Niyet gerçekten gazete yönetiminin yaptığı açıklamada ifade edildiği gibi Hz Muhammedi yüceltmek için miydi? Bilemeyiz. 

Ancak ne yazık ki Kürt siyasal hareketi ve onu destekleyen kurumlar içerisinde Kadın Erkek eşitsizliğini İslam dininden kaynaklı olduğuna hala inananlar var.

Bu zihniyetin bu düşünce ile attığı her adım her zaman muhafazakâr Kürtlerden tepki görmüştür.

Feminist bir anlayış ve dille İslam Kürt kadınlarının haklarını savunmaya çalışmak toplumsal gerçeklerimizle bağdaşmıyor.

25 Kasım kadına yönelik şiddetle mücadele günü ve 8 Mart Emekçi kadınlar günün ile ilgili düzenlenen programlarda yeteri kadar İslami hassasiyetlere dikkat edilmemektedir.

Bu nedenle de kadın hakları mücadelesi verenler bazen yanlış algılara neden olan davranış ve söylemlerde bulunuyorlar.

Herkesin şunu çok iyi bilmesi gerekir Ortadoğu’daki halklar arasında en çok İslam dinine bağlı halklardan birisi Kürtlerdir.

Kâinatın yaratıcısı Allaha ve efendilerin efendisi Hz Muhammed ve kitapların en yücesi Kuran’ı Kerim Kürt halkının en büyük kutsalları ve kırmızı çizgileridir.

Selahattini Eyyubi'nin , Bediüzzaman Said Nursî , Şeyh Said’in torunları olan Kürtler İslam dininin bu gün bile en iyi yaşayan ve savunan halktır.

Bunu kim bilmiyor ve görmüyorsa cahildir.

Bunun kabul etmeyenin Kürt toplumu içerisinde kabul bulması da mümkün değildir.      

Kürt siyasi hareketinin yeri her yerde her platformda halkının safları olmalıdır.

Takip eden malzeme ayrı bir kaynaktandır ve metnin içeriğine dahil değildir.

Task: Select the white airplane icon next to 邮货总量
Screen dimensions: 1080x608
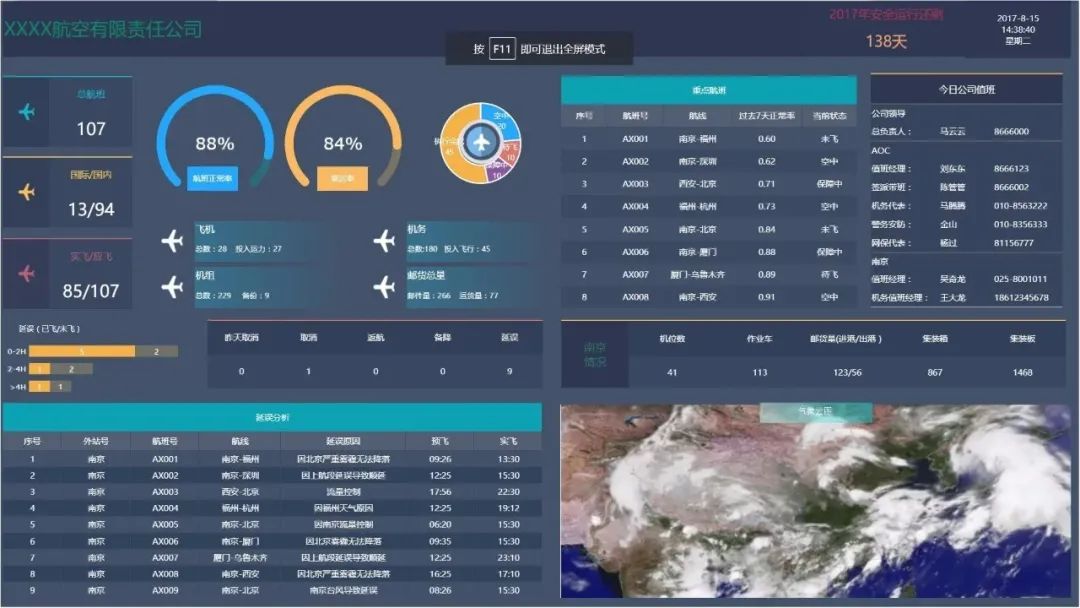Action: 384,286
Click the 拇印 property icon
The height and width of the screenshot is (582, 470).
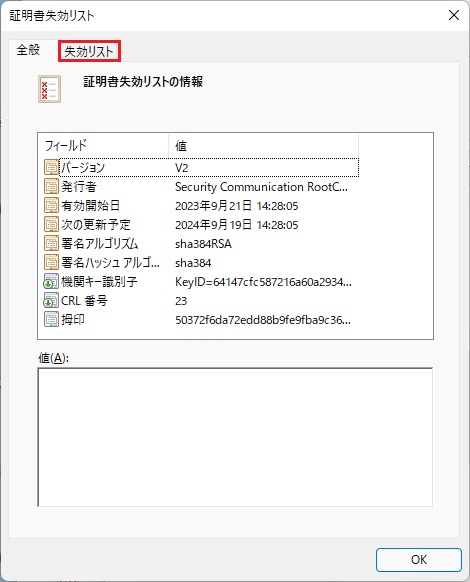[x=51, y=319]
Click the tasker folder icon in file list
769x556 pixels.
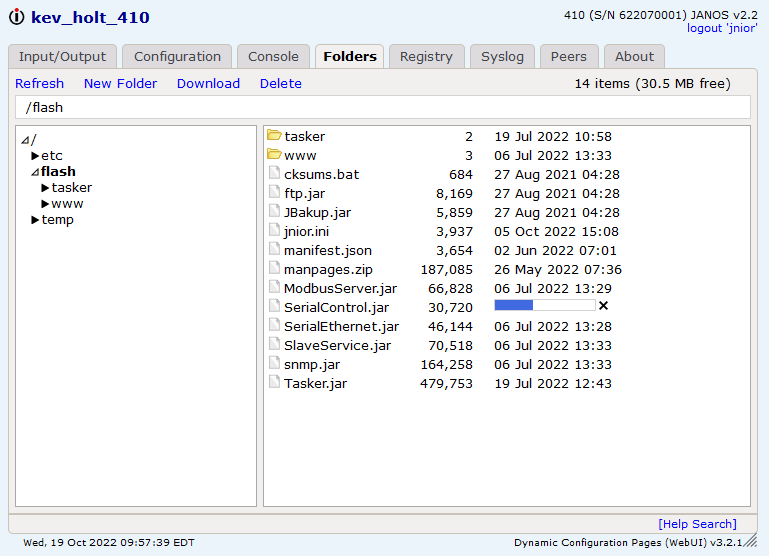click(x=274, y=136)
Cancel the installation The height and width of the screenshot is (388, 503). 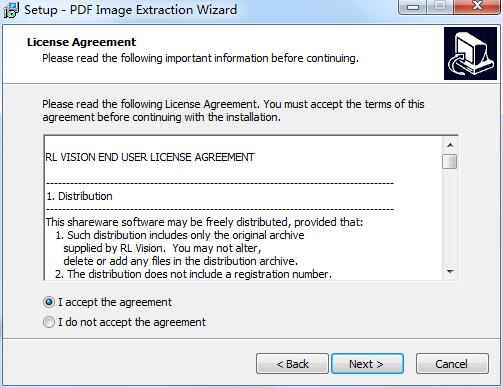click(452, 364)
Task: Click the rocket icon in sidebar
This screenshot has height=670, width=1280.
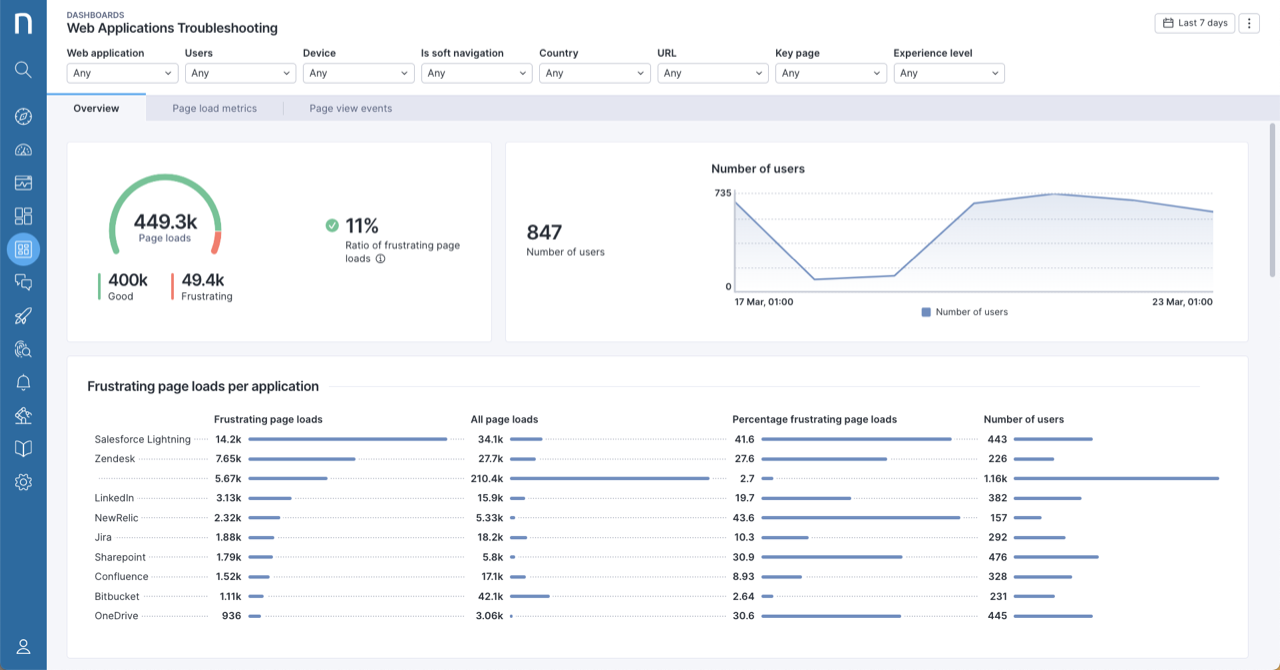Action: pyautogui.click(x=23, y=316)
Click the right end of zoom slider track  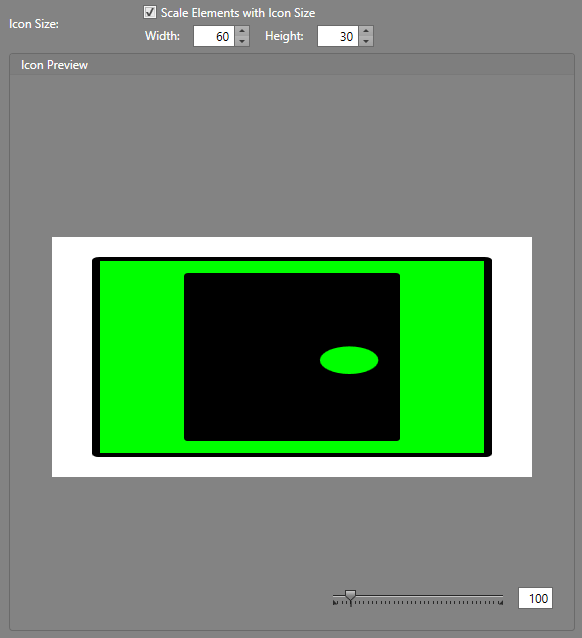tap(501, 596)
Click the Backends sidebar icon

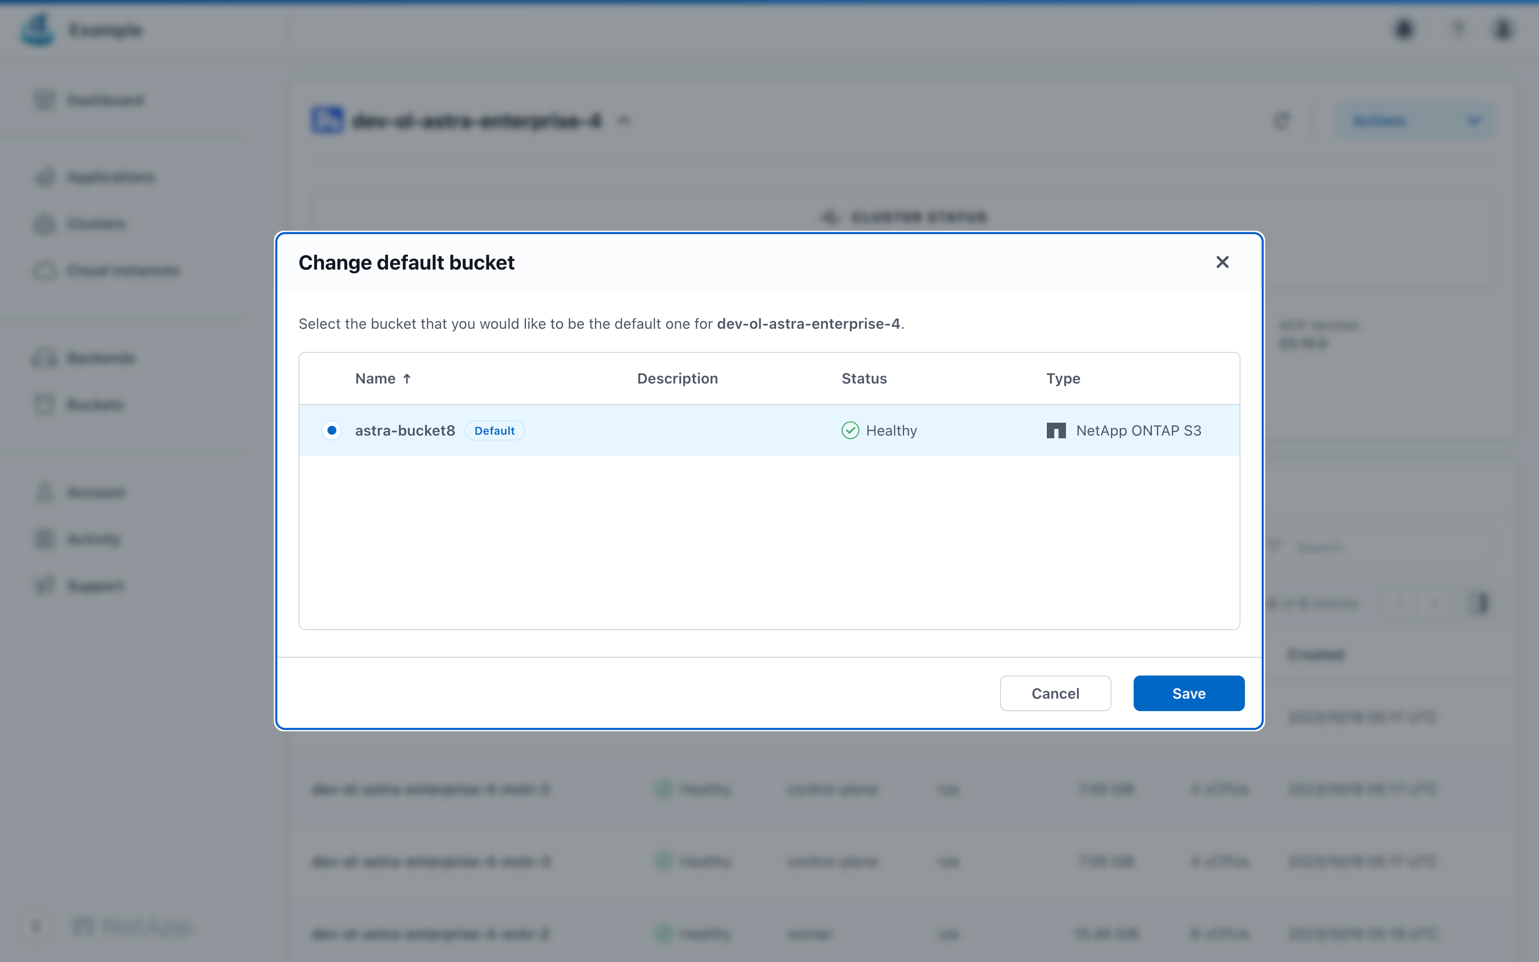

Tıpkı Kürt siyasi hareketinin en çok oy alan Partisi HDP nin eş genel Başkanı Selahattin Demirtaş’ın Cuma namazlarında her fırsatta cemaatle aynı saflarda namaza durması gibi.

Bu doğruları da toplum çok iyi okuyor ve görüyor.

İnançlı Kürt halkını temsil edenlerden beklenende budur.

Çünkü İslami referans almayanları toplum desteklemez, benimsemez ve kabul de etmez...

SİZİN DÜŞÜNCELERİNİZ?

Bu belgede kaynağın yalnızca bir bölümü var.